#### Text segment
------
Lori what a great entry! And how timely! I want to ask you to come bya dn post your thoughts about the new year, Haiti, the victims and the Marines, Martin Luther King and Jeanette is very ill did you go by and see her? oh yes I would bust a vein if you disapeared!
Unfortunately I do not have anyone here who wants to write her if I get sick!
oopps!
I love you Lori!
natalie

Missie said...

I agree with you! My daughter has my blog password to write should anything happen to me.

Unknown said...

It is funny but I totally agree! I think you summed it up right too. I wonder when people disappear spontaneously!

Jeannette said...

I totally agree with you. My daughter has access to my account and I have also made her a co-author of my blog although I hope it will not be necessary for her to post.

Beth said...

Oh, I totally agree. Just as I would worry about you and quite a few others, I would imagine that a few people might wonder what happened to me! Between Ken and Facebook, I think the word would get out pretty quickly, so I think I've got it covered.

I've definitely been blogging and commenting less, and trying to read more. As much as I enjoy it, I can't continue to spend upwards of three hours a day in reading everything. One has to draw the line somewhere!

Chef E said...

Wow, serendipity, I went over to Mary&Frank who used to leave comments often during the week on two of my blogs, this and TMI and then no word for months. I realized she shut down one and started another.

I have seen it happen so much in my one year of blogging, people just drop off, no word. Have you ever gone blog cruising and seen how many blogs out there have not been touched in years? I felt like writing a poem about it, and still may...

btw I like your site!

ADB said...

I was hoping that someone would post about this sort of eventuality, Lori. I try to make a point of any period of absence myself, even if I'm only switching blogs. But when I'm not hearing from someone I'd previously been following, I do get concerned. Thank you - will post something similar.

Kathy said...

There are many more than a few who would want to know and my family knows that they should post on my blog and facebook and if, when they are done with that - send out e-mails ... because i positively cringe when an on-line friend goes 'missing'. I may not comment as often as I used to, but I still read a lot.

Hollie said...

I agree totally with you. My blogging buddies are very dear to me, & for instance if one doesn't post I am concerned about them because I care.

Donna. W said...

My "missing blogger" showed up, and I did an entry about her.

Joann said...

What a great entry!! I have thought about that, and have instructed my son to get on my FB acct and let my friends know.... however, if 'something were to happen' to both of us at the same time.... Hmmmm.... I better make some OTHER arrangements, just in case, huh?!?! LOL!! After all, I DO drive a Toyota Camry... anything can happen!! = )

Linda's World said...

Hmmmm, Lori~I'd never thought about this. I, like some others will have to think this over. For one thing, I frequently change my password so that could be a problem. But, you know what....I just remembered...my oldest niece has a Blog and she's here in the same town as me and I could share that information with her. Since my daughter is incapacitated due to a massive stroke 7 years ago, it would be too much for her. I have a list of her internet friends to contact incase something happens to her but wouldn't ask her to do it for me. Thanks for posting this. Linda in Washington

Jeanie said...

I have recently returned to my blog thanks to some gentle hints from Guido. What a star he is to take the time out to care about each and every one of us, especially little ole me.. I'm sorry to have been away so long and hope to be able to continue as once I did.
My daughter has my password if anything happened to me as does my very dearest first on line friend Sal, who befriended and helped me when I began journalling.
------
#### Recorded data
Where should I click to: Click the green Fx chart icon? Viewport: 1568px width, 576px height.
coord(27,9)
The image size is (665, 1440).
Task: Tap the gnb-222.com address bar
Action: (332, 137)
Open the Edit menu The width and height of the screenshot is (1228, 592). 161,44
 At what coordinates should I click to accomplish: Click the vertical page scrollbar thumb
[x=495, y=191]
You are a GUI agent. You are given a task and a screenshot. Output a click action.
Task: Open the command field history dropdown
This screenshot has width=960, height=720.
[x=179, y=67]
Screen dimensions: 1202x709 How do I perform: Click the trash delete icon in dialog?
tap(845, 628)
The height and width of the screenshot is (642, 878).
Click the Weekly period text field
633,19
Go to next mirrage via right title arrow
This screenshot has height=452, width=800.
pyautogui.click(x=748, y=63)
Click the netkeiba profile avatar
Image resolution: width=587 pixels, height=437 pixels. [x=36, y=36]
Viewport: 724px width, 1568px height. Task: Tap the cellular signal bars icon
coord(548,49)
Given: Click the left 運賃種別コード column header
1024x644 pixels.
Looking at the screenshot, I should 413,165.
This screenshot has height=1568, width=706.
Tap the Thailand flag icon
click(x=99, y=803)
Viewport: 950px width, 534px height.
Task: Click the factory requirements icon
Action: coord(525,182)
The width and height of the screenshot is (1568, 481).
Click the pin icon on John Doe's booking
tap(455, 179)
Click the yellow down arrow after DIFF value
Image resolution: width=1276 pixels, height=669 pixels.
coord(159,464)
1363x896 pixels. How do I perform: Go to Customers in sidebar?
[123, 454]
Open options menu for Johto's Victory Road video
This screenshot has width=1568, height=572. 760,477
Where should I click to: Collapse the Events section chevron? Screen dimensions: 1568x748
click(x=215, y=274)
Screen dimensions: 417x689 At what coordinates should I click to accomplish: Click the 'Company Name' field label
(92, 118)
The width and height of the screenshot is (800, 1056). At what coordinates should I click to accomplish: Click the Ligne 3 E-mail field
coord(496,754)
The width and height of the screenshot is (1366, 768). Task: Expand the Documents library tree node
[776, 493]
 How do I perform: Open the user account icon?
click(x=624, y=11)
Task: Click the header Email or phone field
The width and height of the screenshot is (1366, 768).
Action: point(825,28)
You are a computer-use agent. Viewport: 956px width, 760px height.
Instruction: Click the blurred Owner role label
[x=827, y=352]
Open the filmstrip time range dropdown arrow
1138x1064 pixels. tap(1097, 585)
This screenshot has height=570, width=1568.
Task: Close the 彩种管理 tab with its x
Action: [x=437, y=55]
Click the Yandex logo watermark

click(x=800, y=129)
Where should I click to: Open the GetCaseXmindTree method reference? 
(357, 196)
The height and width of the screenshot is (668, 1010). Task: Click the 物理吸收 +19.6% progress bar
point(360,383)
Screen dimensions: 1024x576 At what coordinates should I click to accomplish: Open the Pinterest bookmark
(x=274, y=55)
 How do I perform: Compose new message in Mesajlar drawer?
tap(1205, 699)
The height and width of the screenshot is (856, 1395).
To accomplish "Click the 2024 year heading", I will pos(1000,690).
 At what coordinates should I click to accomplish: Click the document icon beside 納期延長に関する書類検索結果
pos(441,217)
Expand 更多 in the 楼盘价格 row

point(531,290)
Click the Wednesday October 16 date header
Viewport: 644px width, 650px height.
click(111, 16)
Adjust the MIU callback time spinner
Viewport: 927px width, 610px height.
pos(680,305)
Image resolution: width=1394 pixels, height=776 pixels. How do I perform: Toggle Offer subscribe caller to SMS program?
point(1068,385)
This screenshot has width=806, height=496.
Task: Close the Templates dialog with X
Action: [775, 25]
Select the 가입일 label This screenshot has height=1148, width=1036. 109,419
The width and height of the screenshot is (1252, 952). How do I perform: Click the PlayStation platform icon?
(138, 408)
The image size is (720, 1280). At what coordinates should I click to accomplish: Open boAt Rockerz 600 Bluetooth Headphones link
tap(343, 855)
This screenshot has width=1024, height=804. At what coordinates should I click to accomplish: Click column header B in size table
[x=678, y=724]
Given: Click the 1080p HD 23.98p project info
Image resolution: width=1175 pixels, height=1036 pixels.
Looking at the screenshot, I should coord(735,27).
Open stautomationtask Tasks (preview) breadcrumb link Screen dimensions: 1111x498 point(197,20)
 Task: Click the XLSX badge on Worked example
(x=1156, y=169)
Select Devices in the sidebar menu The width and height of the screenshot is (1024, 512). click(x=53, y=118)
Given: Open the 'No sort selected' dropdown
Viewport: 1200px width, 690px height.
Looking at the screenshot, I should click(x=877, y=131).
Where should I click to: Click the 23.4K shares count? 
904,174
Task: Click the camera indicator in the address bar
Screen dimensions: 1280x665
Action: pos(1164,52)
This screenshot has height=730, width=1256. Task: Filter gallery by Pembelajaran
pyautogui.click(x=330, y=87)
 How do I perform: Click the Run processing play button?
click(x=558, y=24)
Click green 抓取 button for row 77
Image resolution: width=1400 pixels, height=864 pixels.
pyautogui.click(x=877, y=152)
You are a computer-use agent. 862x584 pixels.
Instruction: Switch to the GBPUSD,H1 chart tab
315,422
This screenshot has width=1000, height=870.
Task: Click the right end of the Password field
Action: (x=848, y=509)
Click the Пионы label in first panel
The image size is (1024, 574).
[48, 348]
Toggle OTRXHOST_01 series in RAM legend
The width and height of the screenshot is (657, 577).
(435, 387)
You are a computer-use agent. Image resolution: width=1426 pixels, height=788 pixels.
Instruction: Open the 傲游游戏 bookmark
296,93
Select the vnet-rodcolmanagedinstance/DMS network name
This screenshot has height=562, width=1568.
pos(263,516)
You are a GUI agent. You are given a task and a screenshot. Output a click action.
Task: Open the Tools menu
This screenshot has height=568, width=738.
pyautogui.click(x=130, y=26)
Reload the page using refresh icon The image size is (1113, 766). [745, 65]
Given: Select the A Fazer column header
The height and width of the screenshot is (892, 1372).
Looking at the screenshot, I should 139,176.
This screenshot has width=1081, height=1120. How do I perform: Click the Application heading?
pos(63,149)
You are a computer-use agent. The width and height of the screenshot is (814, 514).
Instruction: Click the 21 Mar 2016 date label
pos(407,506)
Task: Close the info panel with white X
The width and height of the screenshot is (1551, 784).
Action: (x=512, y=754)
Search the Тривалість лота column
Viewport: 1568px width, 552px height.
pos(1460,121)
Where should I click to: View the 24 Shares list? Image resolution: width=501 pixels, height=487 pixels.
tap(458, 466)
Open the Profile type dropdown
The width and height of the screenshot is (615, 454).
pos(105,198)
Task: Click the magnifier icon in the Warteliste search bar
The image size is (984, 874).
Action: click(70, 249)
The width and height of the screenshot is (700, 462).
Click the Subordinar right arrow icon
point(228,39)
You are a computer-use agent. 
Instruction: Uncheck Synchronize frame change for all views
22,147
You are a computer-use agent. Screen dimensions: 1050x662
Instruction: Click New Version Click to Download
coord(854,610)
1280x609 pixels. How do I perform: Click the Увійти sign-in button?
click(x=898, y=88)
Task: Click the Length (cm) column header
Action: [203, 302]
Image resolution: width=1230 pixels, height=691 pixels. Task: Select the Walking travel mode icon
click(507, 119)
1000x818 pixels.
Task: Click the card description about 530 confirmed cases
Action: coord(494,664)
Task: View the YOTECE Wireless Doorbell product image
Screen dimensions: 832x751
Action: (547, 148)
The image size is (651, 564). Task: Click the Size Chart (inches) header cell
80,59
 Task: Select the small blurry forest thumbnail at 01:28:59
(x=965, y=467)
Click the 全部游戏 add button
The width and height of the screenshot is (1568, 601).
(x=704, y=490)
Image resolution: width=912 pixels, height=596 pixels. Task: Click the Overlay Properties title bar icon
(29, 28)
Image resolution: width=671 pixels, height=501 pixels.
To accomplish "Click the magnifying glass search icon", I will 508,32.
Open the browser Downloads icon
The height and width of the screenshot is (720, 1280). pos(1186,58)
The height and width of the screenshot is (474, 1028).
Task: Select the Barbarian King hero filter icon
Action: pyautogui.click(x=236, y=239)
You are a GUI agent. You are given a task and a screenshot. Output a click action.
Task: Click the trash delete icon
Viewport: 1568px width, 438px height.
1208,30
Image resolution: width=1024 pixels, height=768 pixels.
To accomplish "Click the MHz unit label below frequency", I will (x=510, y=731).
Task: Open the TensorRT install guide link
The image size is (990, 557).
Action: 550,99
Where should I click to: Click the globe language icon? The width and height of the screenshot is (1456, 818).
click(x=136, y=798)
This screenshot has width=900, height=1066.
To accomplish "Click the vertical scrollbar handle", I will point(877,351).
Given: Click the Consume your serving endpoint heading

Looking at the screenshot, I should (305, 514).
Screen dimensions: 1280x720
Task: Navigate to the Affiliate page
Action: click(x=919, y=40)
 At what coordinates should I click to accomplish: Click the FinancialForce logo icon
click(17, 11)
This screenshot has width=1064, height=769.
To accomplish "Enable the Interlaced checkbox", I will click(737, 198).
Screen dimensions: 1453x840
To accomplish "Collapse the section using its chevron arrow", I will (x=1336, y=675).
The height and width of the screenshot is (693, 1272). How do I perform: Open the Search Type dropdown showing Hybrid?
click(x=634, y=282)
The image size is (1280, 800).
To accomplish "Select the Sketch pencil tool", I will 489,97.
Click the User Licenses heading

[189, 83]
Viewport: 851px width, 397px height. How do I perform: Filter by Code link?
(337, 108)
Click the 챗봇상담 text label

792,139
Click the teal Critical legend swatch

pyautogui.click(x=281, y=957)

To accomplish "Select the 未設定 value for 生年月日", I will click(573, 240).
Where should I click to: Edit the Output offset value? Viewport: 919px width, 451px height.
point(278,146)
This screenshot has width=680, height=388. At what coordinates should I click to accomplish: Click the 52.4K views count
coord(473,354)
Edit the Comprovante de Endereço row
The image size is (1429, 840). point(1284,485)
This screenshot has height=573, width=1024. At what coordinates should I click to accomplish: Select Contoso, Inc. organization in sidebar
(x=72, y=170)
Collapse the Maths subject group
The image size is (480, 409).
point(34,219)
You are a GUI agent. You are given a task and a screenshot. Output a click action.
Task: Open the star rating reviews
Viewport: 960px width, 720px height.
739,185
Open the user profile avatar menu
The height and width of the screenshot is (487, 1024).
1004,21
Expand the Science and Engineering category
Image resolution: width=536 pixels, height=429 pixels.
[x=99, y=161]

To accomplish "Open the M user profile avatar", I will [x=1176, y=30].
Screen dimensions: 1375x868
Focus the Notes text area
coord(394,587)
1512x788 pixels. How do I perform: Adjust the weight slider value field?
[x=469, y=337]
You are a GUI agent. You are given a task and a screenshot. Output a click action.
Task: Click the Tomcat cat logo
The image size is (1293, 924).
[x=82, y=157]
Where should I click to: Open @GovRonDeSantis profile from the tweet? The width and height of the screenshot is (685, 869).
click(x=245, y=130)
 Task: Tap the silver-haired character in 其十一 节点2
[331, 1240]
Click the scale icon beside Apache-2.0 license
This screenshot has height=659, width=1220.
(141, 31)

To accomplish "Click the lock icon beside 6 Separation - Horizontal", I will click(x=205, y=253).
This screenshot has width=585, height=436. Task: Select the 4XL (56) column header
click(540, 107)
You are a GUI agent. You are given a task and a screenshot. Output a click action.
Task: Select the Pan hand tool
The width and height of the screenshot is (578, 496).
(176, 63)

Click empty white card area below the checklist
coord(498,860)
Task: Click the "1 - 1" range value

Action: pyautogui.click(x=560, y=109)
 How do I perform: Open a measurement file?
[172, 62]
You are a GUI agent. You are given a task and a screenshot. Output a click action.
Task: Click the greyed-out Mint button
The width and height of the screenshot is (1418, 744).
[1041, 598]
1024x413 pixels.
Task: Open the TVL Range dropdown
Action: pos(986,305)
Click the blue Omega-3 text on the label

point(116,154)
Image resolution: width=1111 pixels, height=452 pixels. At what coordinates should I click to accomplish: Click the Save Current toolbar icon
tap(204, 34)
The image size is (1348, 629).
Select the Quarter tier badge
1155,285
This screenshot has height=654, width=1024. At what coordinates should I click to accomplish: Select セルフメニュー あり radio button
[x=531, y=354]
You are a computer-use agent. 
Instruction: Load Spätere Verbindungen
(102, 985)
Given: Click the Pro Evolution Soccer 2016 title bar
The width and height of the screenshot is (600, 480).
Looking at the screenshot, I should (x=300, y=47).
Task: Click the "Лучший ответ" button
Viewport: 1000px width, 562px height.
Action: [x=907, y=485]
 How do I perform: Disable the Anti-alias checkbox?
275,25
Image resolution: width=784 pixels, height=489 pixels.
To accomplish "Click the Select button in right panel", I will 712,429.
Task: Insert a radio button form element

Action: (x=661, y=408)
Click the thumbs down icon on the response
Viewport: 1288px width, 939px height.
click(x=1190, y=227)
------
#### Complete the following
a) According to the blog comments, whom did Jeannette make a co-author of her blog?
b) Reproduce everything in the blog comments from "Unfortunately I do" down to "people disappear spontaneously!".

#### Per-task outputs
a) Her daughter.

b)
Unfortunately I do not have anyone here who wants to write her if I get sick!
oopps!
I love you Lori!
natalie

Missie said...

I agree with you! My daughter has my blog password to write should anything happen to me.

Unknown said...

It is funny but I totally agree! I think you summed it up right too. I wonder when people disappear spontaneously!